Chanshi: Interview with Aleeza Chanowitz, Aaron Geva, Mickey Triest

A still from Chanshi by Aleeza Chanowitz, Aaron Geva and Mickey Triest, an official selection of the Indie Episodic program at the 2023 Sundance Film Festival. Courtesy of Sundance Institute.

Aleeza Chanowitz, Aaron Geva, and Mickey Triest sat down with Solzy at the Movies to discuss Chanshi during the 2023 Sundance Film Festival.

Chanshi offers a glimpse into the lives of Olim in Israel through the lens of the titular Orthodox Jewish woman from Brooklyn. As I wrote in my review during Sundance, Chanshi feels rather cathartic in a way and presents Israeli life through an Olim lens that we rarely see in episodic television or feature films.

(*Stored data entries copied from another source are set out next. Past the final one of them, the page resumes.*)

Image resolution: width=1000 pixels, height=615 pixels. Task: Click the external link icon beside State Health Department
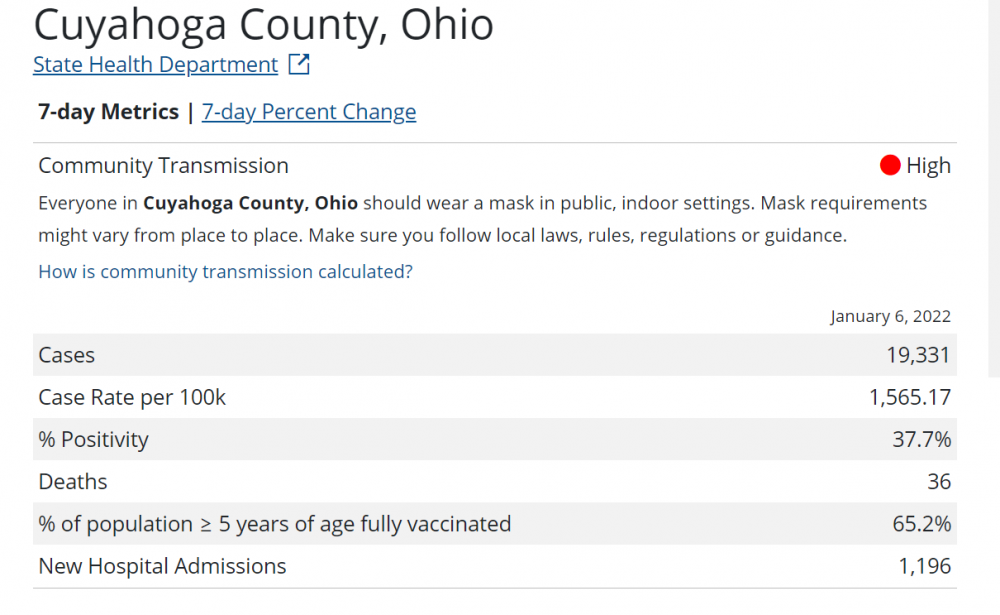click(x=299, y=65)
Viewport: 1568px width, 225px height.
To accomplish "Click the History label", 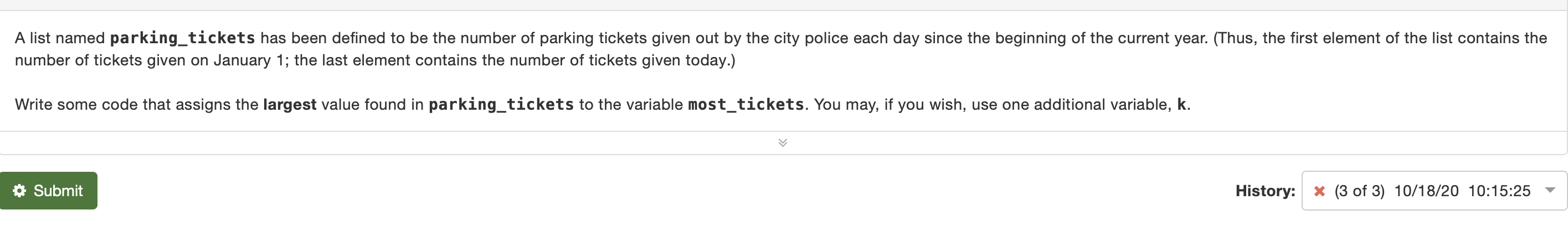I will coord(1265,191).
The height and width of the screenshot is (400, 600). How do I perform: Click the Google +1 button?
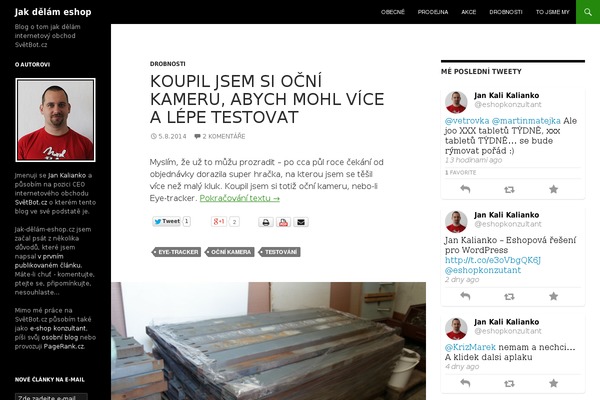pyautogui.click(x=219, y=222)
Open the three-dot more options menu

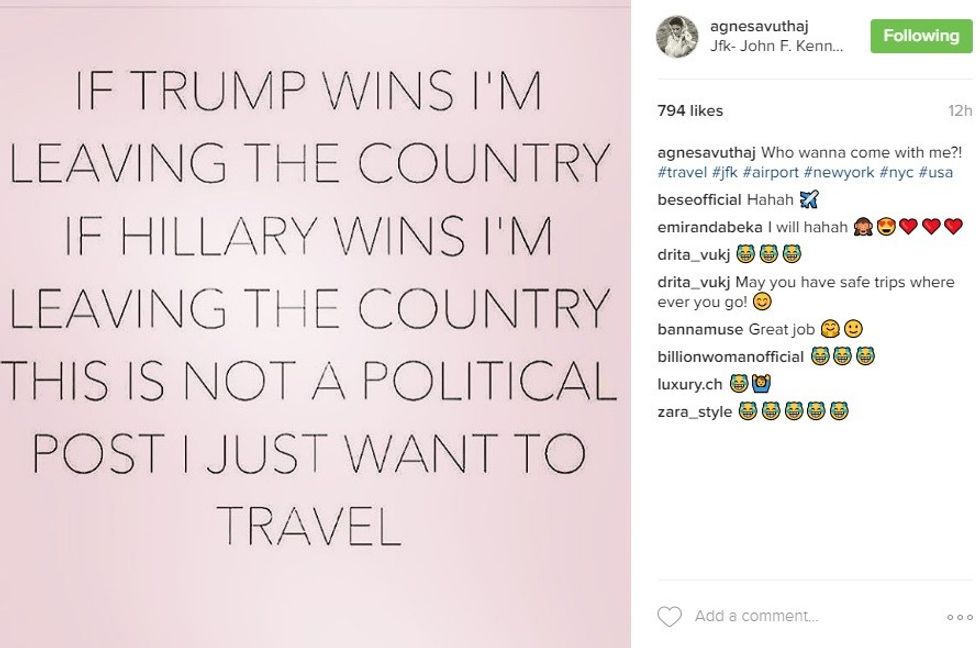[959, 617]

Chanowitz created and stars in the series while both Geva and Triest are co-directors. Marina Schon, Tomer Machloof, Lee Bader, and Oshri Cohen round out the cast along with guest stars Henry Winkler and Caroline Aaron.

The series originated in HOT in Israel and is currently seeking US distribution following four episodes premiering at Sundance. There are ten episodes in total.

Chanshi key artwork.
Chanshi key artwork.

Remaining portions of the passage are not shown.